Por decretos de necesidad y urgencia, los gobiernos intentaron prohibirles a sus pueblos tomar contacto con la obra de los viejitos soñadores, entonces taparon las esculturas, escondieron los cuadros y las fotografías, archivaron cuentos y poemas, amortajaron canciones y hasta intentaron suprimir de los diccionarios, algunas palabras como: imaginación, deseos, libertad, etc. Pero como esto fue un poco mucho, hasta para ellos, tuvieron que volver las cosas a fojas cero.
Los lame-culos de turno se creyeron que reprimiendo a los soñadores y escondiendo sus gorritos “estaban haciendo bien sus deberes” y que desde el primer mundo los iban a felicitar y les lloverían las inversiones en sus débiles naciones. Pero se olvidaron, de que nuestros pueblos, siempre fueron dignos por naturaleza y que no aceptaban estas conductas.
—Chicos, les cuento rápido el final, porque su mamá los está llamando a cenar.
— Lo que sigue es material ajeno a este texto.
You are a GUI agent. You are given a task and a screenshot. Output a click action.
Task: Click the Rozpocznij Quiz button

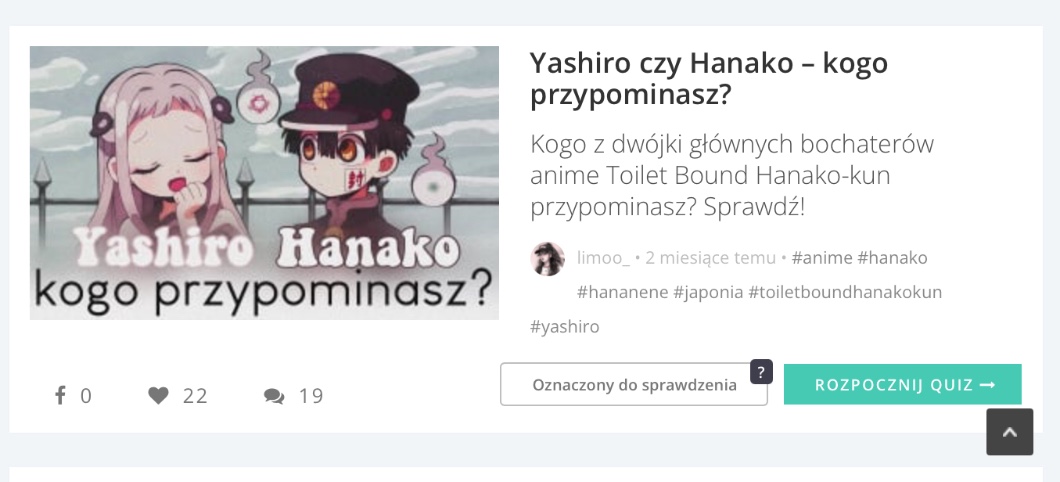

Fueron los jóvenes, los primeros en denunciar en las redes sociales estas injustas privaciones a la libertad. Luego, personas más comprometidas comenzaron a movilizarse, para que soltaran a los viejitos y liberaran a los sombreritos multicolores. Al final, fueron las mujeres, que en esa época protagonizaban un movimiento transformador, quienes lograron convencer a los tibios y a los indiferentes, para que el reclamo se volviera irrefrenable.
—Solo les voy decir, que esa vuelta…Los poderosos tuvieron que recular en chancletas. Los viejitos soñadores fueron liberados y con sus estrafalarios sombreros siguieron habitando ese lugar mágico, que si bien era invisible para algunos, era muy real para ellos y para sus utopías. Los soñadores se dieron cuenta que compartían la misma historia, que tenían la misma memoria colectiva y que se reconocían en la misma identidad latinoamericana. Porque cuando se miraban en los ojos del otro, descubrían, que se estaban viendo a ellos mismos.
—Bueno chicos, quizás mi rojo está un poco descolorido y mis pliegues arrugados, pero les aseguro que mi memoria está intacta. Les cuento que esto que tengo a mi lado, es un libro impreso en papel, como todavía se hacía en aquella época. Vengan, acérquense, toquen sus hojas, huelan la tinta, valoren sus enseñanzas, atesoren sus palabras.
—Les juro, que después de tantos años, varias generaciones de jóvenes idealistas como ustedes, se emocionaron mucho, leyendo los relatos de éste librito, titulado: Escribiendo relatos de amor. Desde la última trinchera de la batalla cultural.